# escaping to greece



## paulus (Jun 27, 2009)

me and the wife were thinking of escaping the rat race and moving to greece to run a cafe/bar.We were looking at a couple of bars in elounda but we have a 4 yr old and a 3 yr old so schools are a must.Is it easy to own a bar out there or not and would you get custom in winter or could you make enough through the summer not to open in winter.


----------



## scoobie (May 25, 2009)

paulus said:


> me and the wife were thinking of escaping the rat race and moving to greece to run a cafe/bar.We were looking at a couple of bars in elounda but we have a 4 yr old and a 3 yr old so schools are a must.Is it easy to own a bar out there or not and would you get custom in winter or could you make enough through the summer not to open in winter.

* [DATA]
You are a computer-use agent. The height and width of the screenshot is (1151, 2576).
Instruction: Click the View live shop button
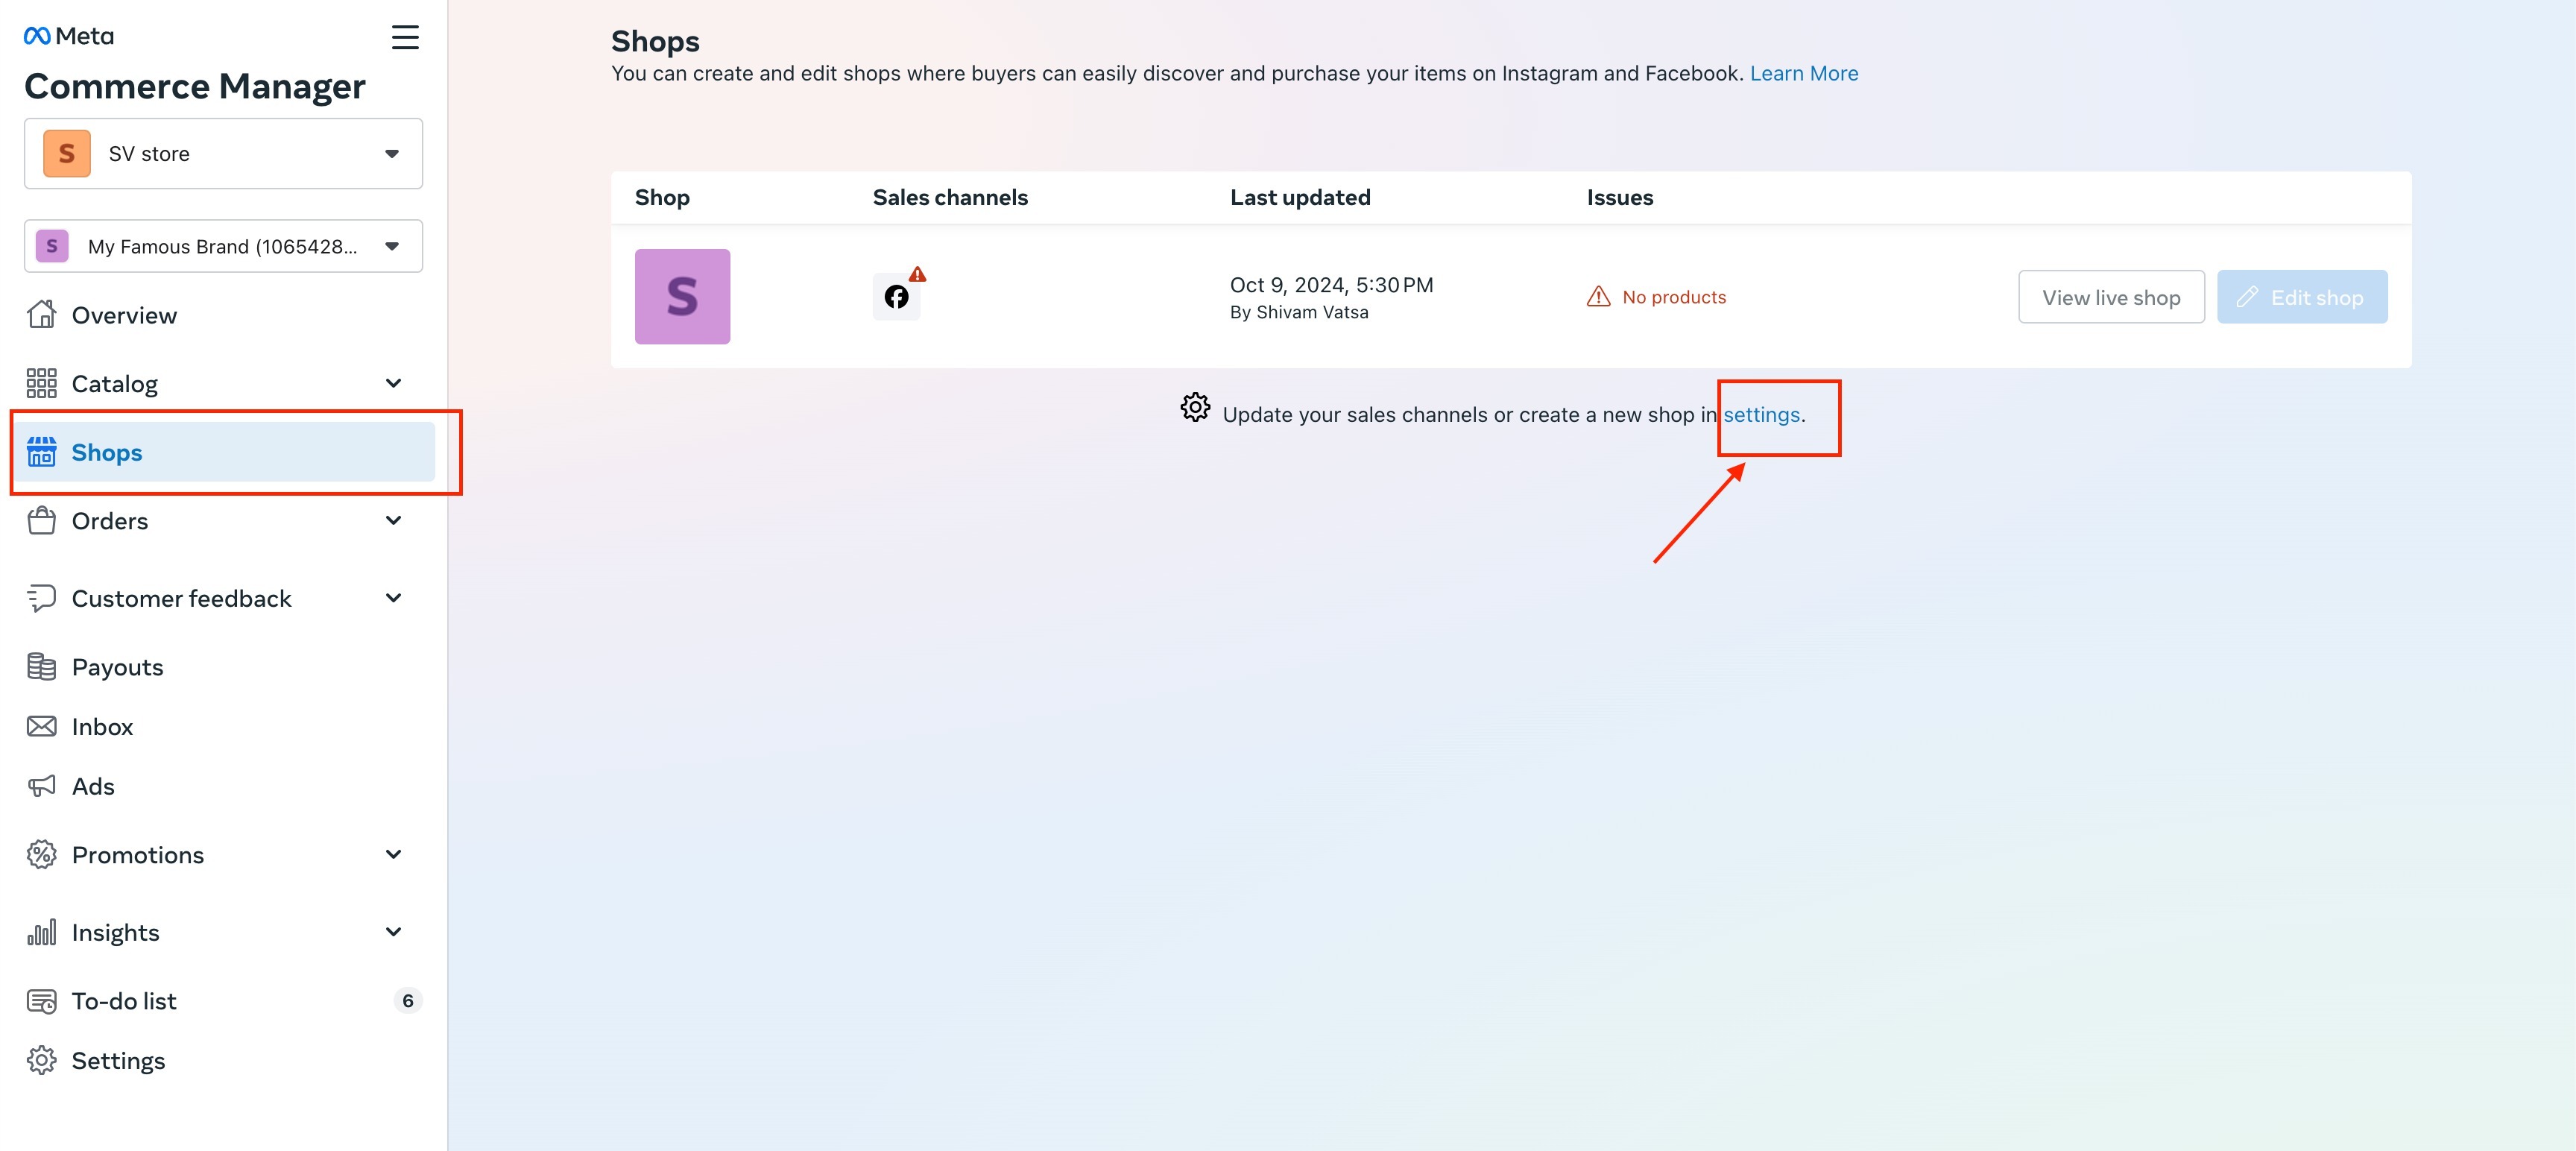[x=2110, y=297]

* [GOALS]
a) Translate this sentence from the forum thread about moving to Greece into Spanish: "me and the wife were thinking of escaping the rat race and moving to greece to run a cafe/bar."
b) Transcribe the forum thread about moving to Greece from "## paulus (Jun" up to and including "(May 25, 2009)".
c) Pick up the forum thread about moving to Greece to run a bar right after its last sentence, and keep it going.

* [EXERCISE RESULTS]
a) Mi mujer y yo estábamos pensando en escapar de la rutina agobiante y mudarnos a Grecia para llevar un café/bar.

b)
## paulus (Jun 27, 2009)

me and the wife were thinking of escaping the rat race and moving to greece to run a cafe/bar.We were looking at a couple of bars in elounda but we have a 4 yr old and a 3 yr old so schools are a must.Is it easy to own a bar out there or not and would you get custom in winter or could you make enough through the summer not to open in winter.


----------



## scoobie (May 25, 2009)

c)
I know ELounda well and spent a few years there. You need to check what English run bars are already still opening in the winter. There were two and to be honest one has been open years. There are not really enough Brits to go around a few bars in the winter months, and without work not enough money to spend in them. If you can open a bar with cheap drinks for the Brits then you will be ok but some of the people have been living there years and there is a rule of loyalty so you need to be aware of that. If the bar you are looking to buy is already run by Brits then you should be ok. Also be aware it is a very quiet year this year in Elounda , the big hotels are not full and have not been all summer. Make sure you take that into consideration when putting in an offer to buy the bar. I would suggest a winter visit there via Athens to get a feel for how things are. When i was there most people go between friends or families houses in the winter rather than out to bars very often. Working 7 day weeks for all the summer often leaves people not wanting to open in the winter anyway. Or just open once a week as one of the places does. There are already the local traditional Greek bars open which are popular with all. 
There will be no problem for schools there and there is a music school and private english/greek lesson school.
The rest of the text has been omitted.